The thing is, I've got all these books on C, right, and they start teaching a concept on pointers or something and, naturally, it leaves some question open, and given my nature, I can't rightfully continue until I know the answer to that question. Of course, that question raises another, and then another, and another -- each deeper into the core of things until I reach a point where, as you said, I'm not even really learning C any more. I think it just took me digging this far down to realize that.
Anyways, I was about to say this in my post anyways, and reading what you said was a timely confirmation of that, so -- I will try to stick to questions that are either basic or, if not, then at least specific to something, instead of asking for general information on deeper issues such as these. I always feel like I have to keep learning until I know everything about a certain something, and right now that something is C, so, in that sense, telling me that what we are talking about is beyond C provided good closure for me in not worrying about the details of this stuff.
As far as the classes go, I think you're right on. I hadn't even considered that as an option. To me, learning something means cracking open a library of books on the subject and teaching myself -- even with college classes, I always take online courses where I end up doing the bulk of the work myself out of a text book.
Anyways, with all that aside, thanks for responding, Ray. I'm sorry to have had you thinking on this one that much. I guess I'm so novice with this stuff that part of me figures that this is just child's play for you guys, but I don't want any unreasonable amount of time spent answering my questions, so if a question is beyond any reasonable boundaries in the future, if it's not something that can reasonably be answered on these forums, then just tell me so -- I won't be offended.
In terms of pointers/arrays and scanf(), your post was definitely helpful to me -- in particular the paragraph that started with "the answer is that the address stored in userName is random..." I think your post (in combination with the other guys') gave me enough of an answer for me to rest in peace on this one. 🙂 Thanks, Ray.
Bob:
I like your analogies, and they aren't bad ones at all. The concept of arrays and pointers in general is one that I actually do understand, but the analogy certainly didn't hurt to help cement those concepts into place, and it was particularly helpful in applying those concepts to the issue at hand (with scanf), so thank you for that.

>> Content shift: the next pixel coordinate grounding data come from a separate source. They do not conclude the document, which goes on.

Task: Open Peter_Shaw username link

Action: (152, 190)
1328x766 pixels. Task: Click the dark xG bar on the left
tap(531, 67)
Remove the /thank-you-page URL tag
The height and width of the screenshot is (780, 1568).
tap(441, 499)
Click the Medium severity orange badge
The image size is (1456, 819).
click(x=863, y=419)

The paragraph beginning with "scanf() wants a character array to store stuff into" was very enlightening in how simple it was. That may have been the general answer I was looking for. Thanks for your posts, Bob.
etresoft:
Thanks for the explanations. The only question left that I would have is, given your explanation about how anything before the semicolon is an initialization, then what about if you put the assignment on a separate line, like:
char * pChar;
pChar = "Tron";
You mentioned, though, the "address of a string literal in memory" and that made me remember something I read, that string literals are taken and stored at their own address (or something like that), so when you assign a string literal to something you are actually assigning the address of a string literal to it, so that might answer my question. In either case, I'm not worried about it, I'm going to close this thread out, but thank you for all your responses in this thread -- they were very helpful.